Sin embargo en Ecuador (¡oh!, extraño y bizarro Ecuador) esto no es así. Luego de mi regreso de Riobamba, comencé a prestarle atención a este fenómeno cultural, “¿es que acaso mi anfitrión buscaba ahorrarse un dinero extra llevándome al peor antro que pudo?” pensaba; por lo que una vez en Quito, paseando por los comercios que quedan en una de las zonas turísticamente más atractivas, lo que vendría a ser la zona adyacente al Parque La Carolina y la trendy Plaza Foch, observé como los locales más modernos, originales y agradables estaban vacíos o con concurrencia de turistas extranjeros exclusivamente; mientras que los ecuatorianos se agolpaban en carritos callejeros, donde sirven “cevichochos” y en los que cada comensal se sirve de los ingredientes que guste, muchas veces metiendo el cucharon de uno en el otro, y mezclando sabores y olores que no estaban destinados de manera natural.

“Esto ya no puede ser coincidencia”, pensé. El patrón era claro: los locales más sucios, desagradables y menos apetitosos, estaban atestados de ecuatorianos, mientras que los más limpios, nuevos y sabrosos, solo tenían turistas extranjeros. Un día necesitaba cambiar un billete, y tenía cerca uno de estos locales en los que solo comería obligado (la lengua es el castigo del cuerpo, dicen los abuelos), y me sorprendió ver que el dueño era un alemán, y que tenía clientes ecuatorianos, pues otra característica de este target, es que son cerrados con los extranjeros. Mientras buscaba el cambio, tuvimos una breve conversación, en la que no pude evitar preguntarle, “¿Cómo es que tiene tantos clientes ecuatorianos?, conozco varios paisanos venezolanos que han emprendido con locales de comida y al cabo de un par de meses terminan cerrándolos”, a lo que él me responde con un fuerte acento alemán: “Yo lo sé, pero me di cuenta de que ellos asocian lo sucio y feo con lo barato. Antes tenía un local más grande, y tenía un chef, tuve pérdidas, abrí esté, solo sirvo lo que ellos comen, y lo mantengo así a propósito.”
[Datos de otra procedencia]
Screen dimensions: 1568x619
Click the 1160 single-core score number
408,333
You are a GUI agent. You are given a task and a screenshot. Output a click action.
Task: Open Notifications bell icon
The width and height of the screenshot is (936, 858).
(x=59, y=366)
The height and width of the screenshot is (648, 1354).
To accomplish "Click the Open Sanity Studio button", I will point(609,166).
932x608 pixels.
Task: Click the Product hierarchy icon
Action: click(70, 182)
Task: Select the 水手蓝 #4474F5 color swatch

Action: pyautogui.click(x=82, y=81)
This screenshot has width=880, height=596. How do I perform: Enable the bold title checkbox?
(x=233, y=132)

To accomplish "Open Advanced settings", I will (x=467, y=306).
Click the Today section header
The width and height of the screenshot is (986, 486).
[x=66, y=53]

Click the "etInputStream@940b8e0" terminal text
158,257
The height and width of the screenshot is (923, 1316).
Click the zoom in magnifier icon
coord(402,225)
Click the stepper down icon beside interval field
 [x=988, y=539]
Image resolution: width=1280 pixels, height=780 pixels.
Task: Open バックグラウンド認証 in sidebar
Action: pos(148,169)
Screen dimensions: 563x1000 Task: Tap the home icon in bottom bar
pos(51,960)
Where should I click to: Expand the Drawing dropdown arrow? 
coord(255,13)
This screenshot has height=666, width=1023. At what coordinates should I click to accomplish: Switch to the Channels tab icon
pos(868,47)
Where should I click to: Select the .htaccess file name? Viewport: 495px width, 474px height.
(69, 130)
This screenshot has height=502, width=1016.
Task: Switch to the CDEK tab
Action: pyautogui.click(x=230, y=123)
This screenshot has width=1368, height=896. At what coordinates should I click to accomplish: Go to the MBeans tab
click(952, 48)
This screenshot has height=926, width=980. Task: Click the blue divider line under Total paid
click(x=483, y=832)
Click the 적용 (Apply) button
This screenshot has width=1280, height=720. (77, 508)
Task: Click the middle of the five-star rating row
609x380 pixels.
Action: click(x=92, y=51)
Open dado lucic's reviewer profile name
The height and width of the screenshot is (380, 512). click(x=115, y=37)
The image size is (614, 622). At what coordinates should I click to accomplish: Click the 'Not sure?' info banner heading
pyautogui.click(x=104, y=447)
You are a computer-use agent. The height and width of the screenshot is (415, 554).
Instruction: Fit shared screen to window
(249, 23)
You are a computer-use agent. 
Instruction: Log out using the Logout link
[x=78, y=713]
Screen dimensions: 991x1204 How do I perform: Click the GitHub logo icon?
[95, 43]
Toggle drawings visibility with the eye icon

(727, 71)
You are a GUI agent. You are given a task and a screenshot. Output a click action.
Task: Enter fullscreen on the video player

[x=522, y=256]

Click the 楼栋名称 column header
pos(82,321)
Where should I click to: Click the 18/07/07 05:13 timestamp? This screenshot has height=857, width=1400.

Ese es el momento, donde se obtiene el insight; muchos locales de extranjeros que buscan mantener un estándar de calidad al que acostumbran en sus países fracasan, porque no entienden los drivers de consumo de los ecuatorianos. Incluso los restaurantes dirigidos a clase media/media-alta son equiparables a un chinguirito de los que se encuentran en Venezuela o España; y es intencional. El ecuatoriano busca comer barato por sobre comer sabroso, o poco le importa el entorno. El agobiamiento de comer tropezando los codos con el comensal de al lado, o teniendo enfrente a un perfecto desconocido que mastica con la boca abierta es sinónimo de economía, que está asociado al principal driver de los ecuatorianos. Esto tiene varias implicaciones etno-psiquiátricas e históricas de cómo era Ecuador antes, que influyen en cómo es el ecuatoriano hoy  (las cuales no voy a alborotar para evitar comentarios nacionalistas de posibles ecuatorianos que lean la entrada), todo esto combinado pinta una ruta de acción que un emprendedor debe considerar a la hora de abrir su local en dicho país, o que un empresario debe conocer a la hora de abrir un nuevo negocio. Los locales de comida rápida, que recientemente comienzan a ser tan criticados globalmente por poco saludables, son el equivalente de un restaurante elegante para la clase media-baja/media/media-alta ecuatoriana, mientras que los restaurantes convencionales (para el extranjero) quedan reservados para las clases altas.

Hay cierta cultura de la pobreza en estos drivers de consumo, puesto que los precios no varían mucho entre los locales vecinos; no lo hacían en los locales de esa avenida de Riobamba, es un efecto placebo o una ilusión de que será más económico si el local es menos vistoso. Etno-psiquiátricamente es un síntoma de un complejo cultural o de subestimación cultural, que condiciona a la población a imponerse un techo imaginario de lo que debe anhelar. Pero al mismo tiempo es un valioso insight desde la cultura ecuatoriana para tomar decisiones estratégicas, que parte de la observación etnográfica y que puede traducirse en categorías de análisis cualitativas verificables a nivel cuantitativo si se requiere.


Esto es antropología del consumo en acción.